15. Further, the Supreme Court in the judgment relating to Union of India v. Kunisetty Satyanarayana reported in (2006) 12 SCC 28 [LQ/SC/2006/1136] in paras 13 to 16 held as follows:
13. It is well settled by a series of decisions of this Court that ordinarily no writ lies against a charge-sheet or show-cause notice vide Executive Engineer, Bihar State Housing Board v. Ramesh Kumar Singh (1996) 1 SCC 327 [LQ/SC/1995/1185] , Special Director v. Mohd. Ghulam Ghouse (2004) 3 SCC 440 [LQ/SC/2004/40] , Ulagappa v. Divisional Commr., Mysore (2001) 10 SCC 639 [LQ/SC/2000/1090] , State of U.P. v.

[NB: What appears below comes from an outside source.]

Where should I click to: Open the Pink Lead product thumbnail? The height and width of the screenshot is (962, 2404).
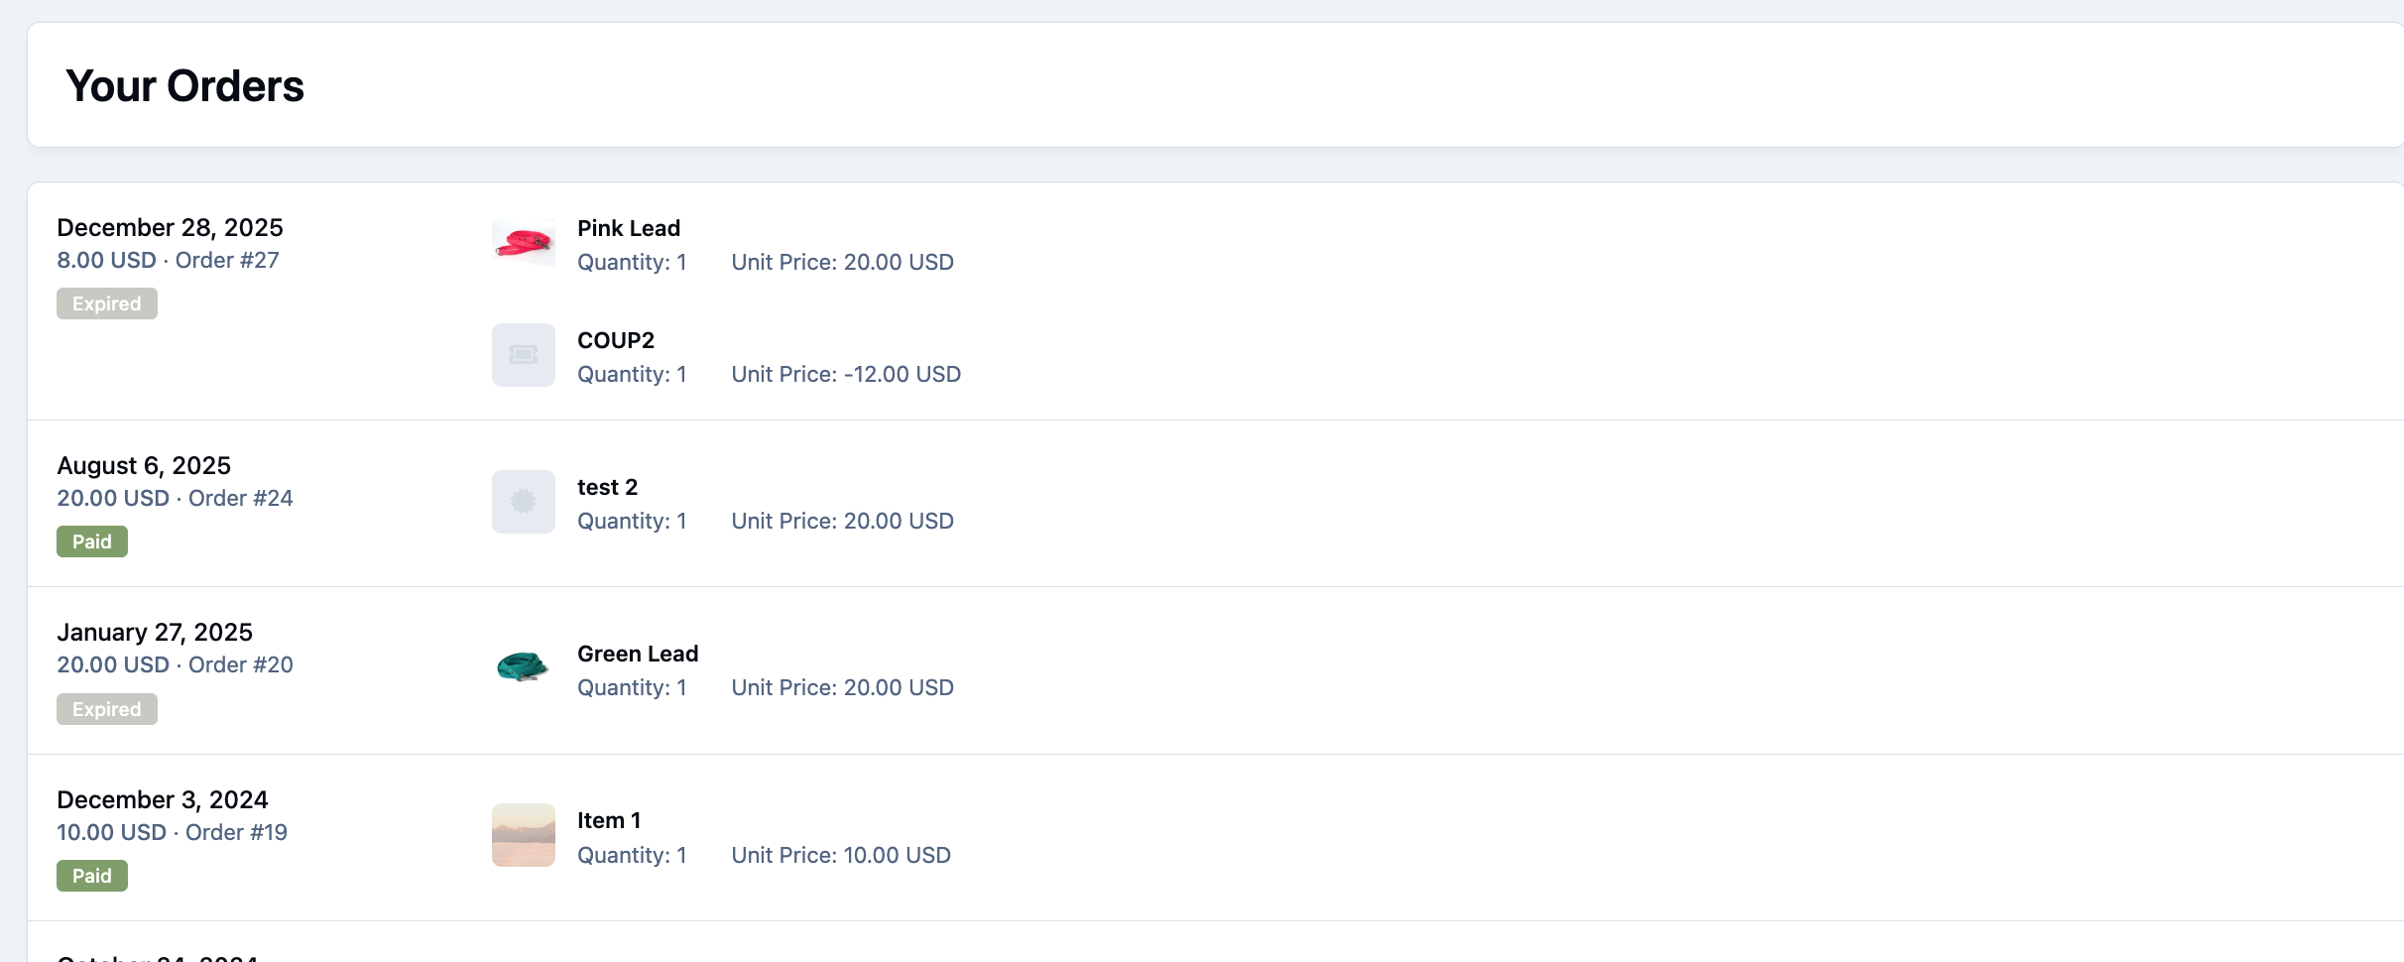click(x=524, y=243)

Brahm Datt Sharma(1987) 2 SCC 179 [LQ/SC/1987/250] , etc.
14. The reason why ordinarily a writ petition should not be entertained against a mere show-cause notice or charge-sheet is that at that stage the writ petition may be held to be premature. A mere charge-sheet or show-cause notice does not give rise to any cause of action, because it does not amount to an adverse order which affects the rights of any party unless the same has been issued by a person having no jurisdiction to do so. It is quite possible that after considering the reply to the show-cause notice or after holding an enquiry the authority concerned may drop the proceedings and/or hold that the charges are not established. It is well settled that a writ petition lies when some right of any party is infringed. A mere show-cause notice or charge-sheet does not infringe the right of anyone. It is only when a final order imposing some punishment or otherwise adversely affecting a party is passed, that the said party can be said to have any grievance.
15. Writ jurisdiction is discretionary jurisdiction and hence such discretion under Article 226 should not ordinarily be exercised by quashing a show-cause notice or charge-sheet.
16. No doubt, in some very rare and exceptional cases the High Court can quash a charge-sheet or show-cause notice if it is found to be wholly without jurisdiction or for some other reason if it is wholly illegal. However, ordinarily the High Court should not interfere in such a matter.
16. In the light of the above, there is no case made out to entertain the writ petition. Hence the writ petition will stand dismissed. No costs. Consequently, connected miscellaneous petition stands closed.